I’ve enjoyed and championed Sam’s writing since The End of Faith from 2004. I consider his critique of religion essential for any thinking person to consider. He’s staked out a kind of “alt center” position in shining opposition to the worst of the political right and the left. In this horrifying age of Trump, he has helped launder the term “conservative” by reaching out to those like Anne Appelbaum and David Frum (whose book on the ’70s decade I purchased and enjoyed). At one time I would’ve ignored Frum for being “right of center,” and maybe I don’t necessarily agree with everything he has to say, but Harris has made me see why these voices are worth hearing, especially now. (Harris’ podcast with Ann Appelbaum on Russia is very good. I checked out her site just now, and read this short, fine piece.) Likewise, Harris has kept up consistent pressure against noxious liberal pieties and identity politics that give shelter to Islamism. He’s had important conversations with Jonathan Haidt, Nicholas Christakis, and Bret Weinstein about what’s going wrong in academia as it panders to social justice warrior hysterics.

That said, some of the most successful and provocative moments on the podcast have coincided with uncomfortable moments that made me turn it off!

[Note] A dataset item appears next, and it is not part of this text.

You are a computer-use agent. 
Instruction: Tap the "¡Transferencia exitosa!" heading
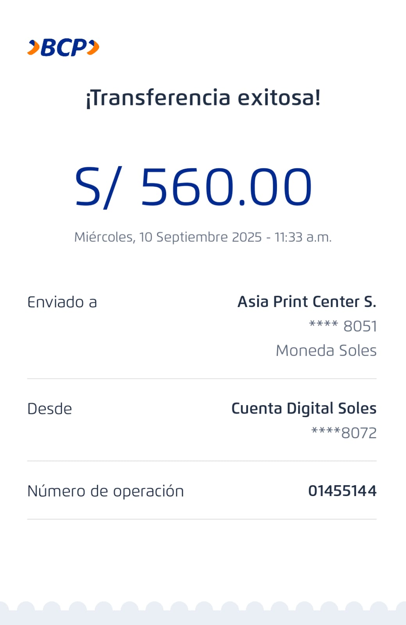point(203,98)

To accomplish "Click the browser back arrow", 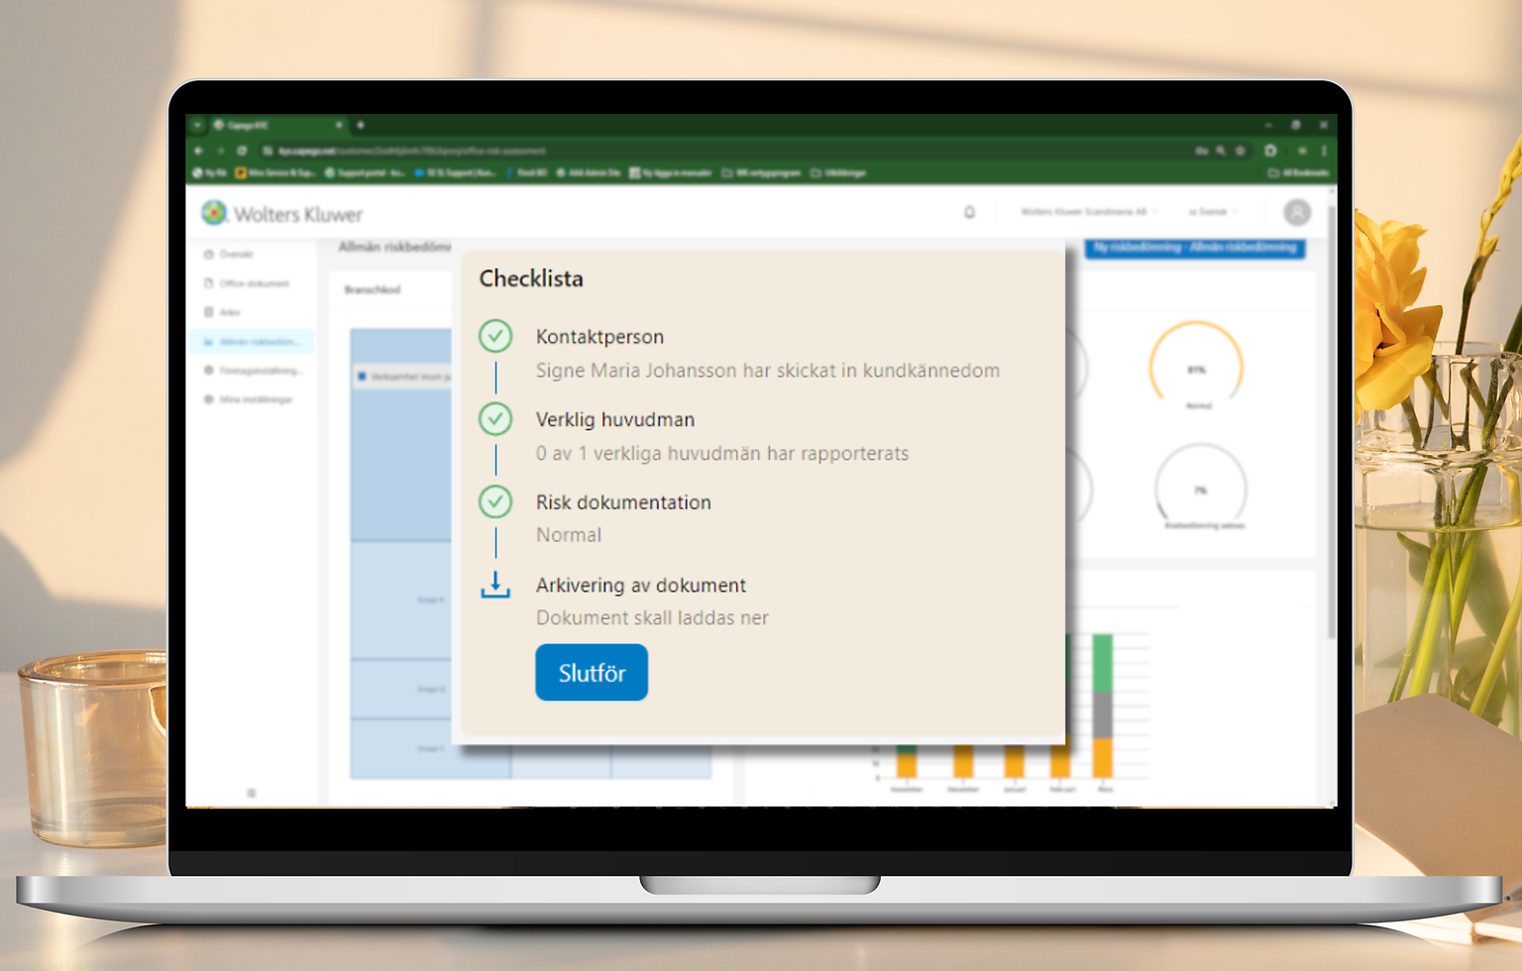I will [x=199, y=151].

David Benatar was an interesting guest. But after two attempts, I couldn’t listen because he was too unpleasantly defensive to talk to.

The episode on climate change and global warming was so boring I couldn’t get through it. Certain episodes are infamous for having gone off the rails (Maryam Namazie, Omar Aziz) but this was the first truly boring episode that I can recall. I had to shut it off. But the burning question I had was how could one of my favorite writers produce such a boring podcast on such an important topic.

There’ve been a couple episodes with David Pizarro and Tamler Sommers (the so-called Very Bad Wizards), and Harris has a slightly uncomfortable dynamic with these two. I had the feeling that Pizarro and Sommers are a little bit back-stabby towards Harris in other forums. In their latest episode together, Harris sort of called them out for this with a nervous chuckle that put me on edge. I didn’t last very long on this episode.

I couldn’t get through the recent conversation with Russell Brand. I like Russell a lot, but he has the usual liberal pieties toward religion that make him perpetually try to change the subject to politics. Harris was doing the hard work of arguing against this, trying to make him look head-on at religion. And though it was somewhat tedious to listen to again — I savor it on the one hand because this is the work that needs doing. This is the work that needs doing. Harris didn’t quite help matters when he kept talking over Russell (who did the same to Sam), but I still consider this the vital conversation of our era: how to free spirituality from religion decisively, without apology, fine print, or panicked yeahbut addenda.

I thought the episode with Frank Ostaseski about being a nurse in a Buddhist-oriented hospice was really good. (Atul Gawande would be a great guest to have for his writing about aging and death, for example.) This episode worked especially well when Ostaseski related his own near-death experience and how scary it was. There was a tenderness in that story uncommon on the podcast that I think Sam should seek out more. I could do with less about AI and meditation and consciousness and more with (I apologize for this euphemistic term) “human interest” stories.

I also thought the episode with Ken Burns and Lynn Novick about their Vietnam documentary was very good. Why it was good is a bit hard to say. I was less interested in Sam’s questions about their process, but I was raptly interested when Burns and Novick conveyed this sense of dedication to the project (which took ten years to produce) and this feeling of inexhaustible wonderment and curiosity about this difficult subject. You could say the same about a much earlier episode with Joshua Oppenheimer. Oppenheimer made a pair of documentaries about genocide in Indonesia during the 1960s. The subject is pretty disturbing, but Sam brought Oppenheimer’s inexhaustible wonderment, curiosity, and brave film-making to the foreground. This was probably the moment when I realized Sam had a good thing going with his podcast.